Previously, U.Today covered that Bitcoin mining profitability is at all-time lows after the digital gold lost ground around $20,000 and dropped far below the 2017 all-time high and is now struggling to get back above the psychological support.
Besides the low Bitcoin price, the chief difficulty of the network and rising electricity costs all over the world are enormously pressuring Bitcoin and crypto miners. The hashprice is currently at its October 2020 lows.

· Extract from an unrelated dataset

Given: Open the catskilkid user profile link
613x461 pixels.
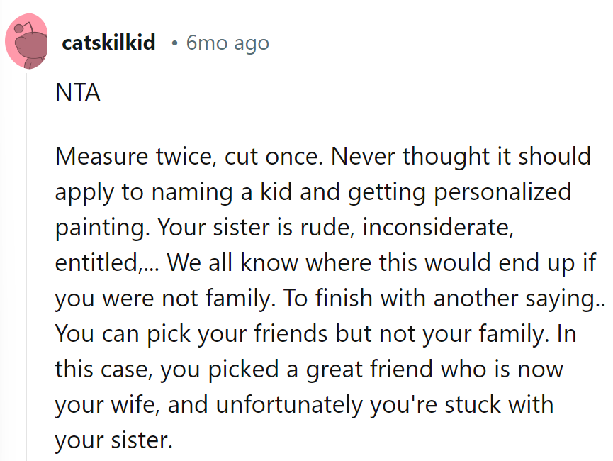Looking at the screenshot, I should point(108,43).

Lower Bitcoin price, higher hash/difficulty, and higher energy costs have put serious pressure on miners margins. Hashprice is now its lowest since October 2020.— Will Clemente (@WClementeIII) June 18, 2022
Hash ribbons have crossed (bot. left), indicating machines unplugging + Miners sending BTC to exchanges. (bot. right) pic.twitter.com/x7J7pYTZ9W
Many metrics suggest that miners are turning off mining rigs on a massive scale to minimize their losses because of the low or almost nonexistent margin. In addition to mining rigs being turned off, miners' addresses' activity suggests that they are massively selling their holdings to cover a portion of the loss caused by the unexpectedly negative market performance.
Unfortunately, the majority of GPUs and mining devices are no longer profitable, which may lead to the exponential drop in the hashrate in the upcoming weeks as more big farms decide to go offline to avoid massive losses.

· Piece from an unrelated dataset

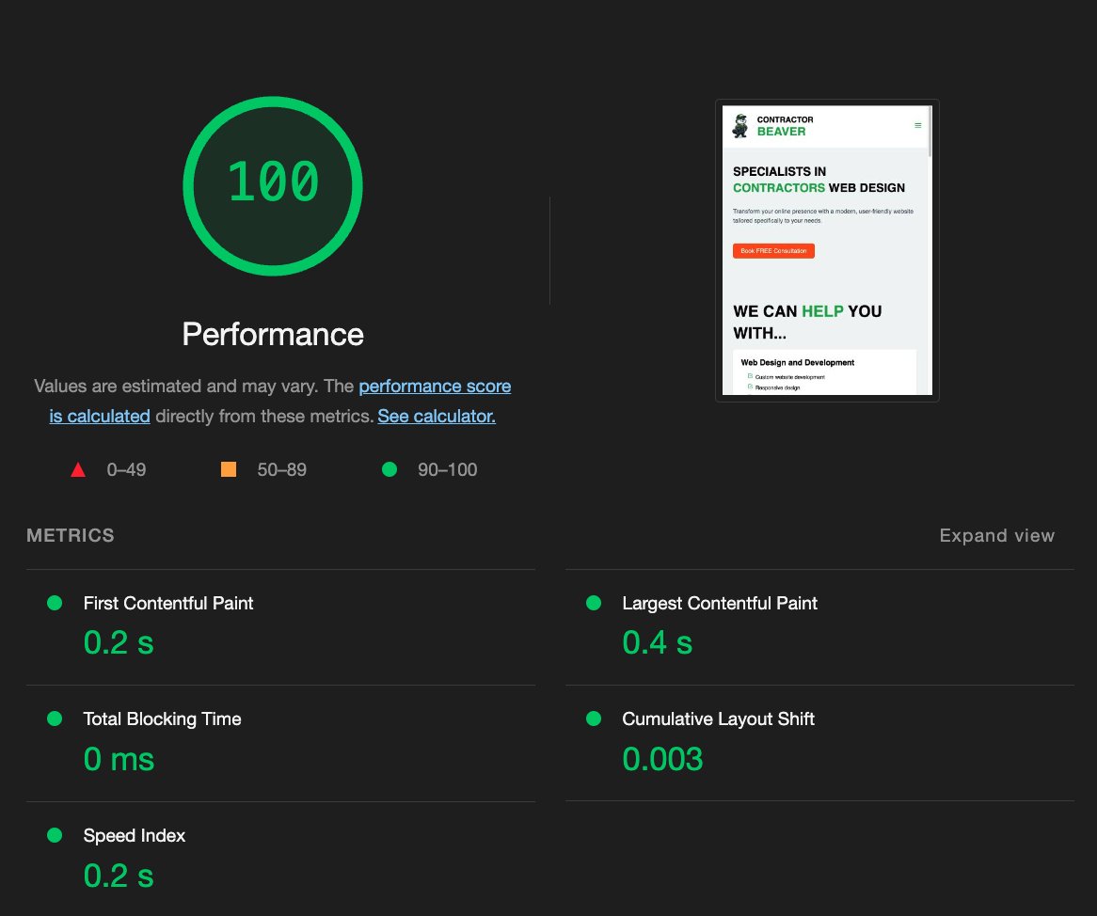This screenshot has height=916, width=1097.
Task: Click the green dot beside First Contentful Paint
Action: 54,603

The average breakeven price for a mining rig is currently sitting at approximately $21,000, which had already been broken by BTC as it struggles to gain a foothold even above $20,000.
For miners to be able to comfortably mine BTC and gain some decent profit from it, the orange coin should reach at least $30,000. The brighest part of the story is that with the rapidly decreasing hashrate, we will see a respectable drop in the difficulty of the network.
In hindsight, the massive selling pressure incoming from miners may become a capitulation point for the market bleeding for the last month.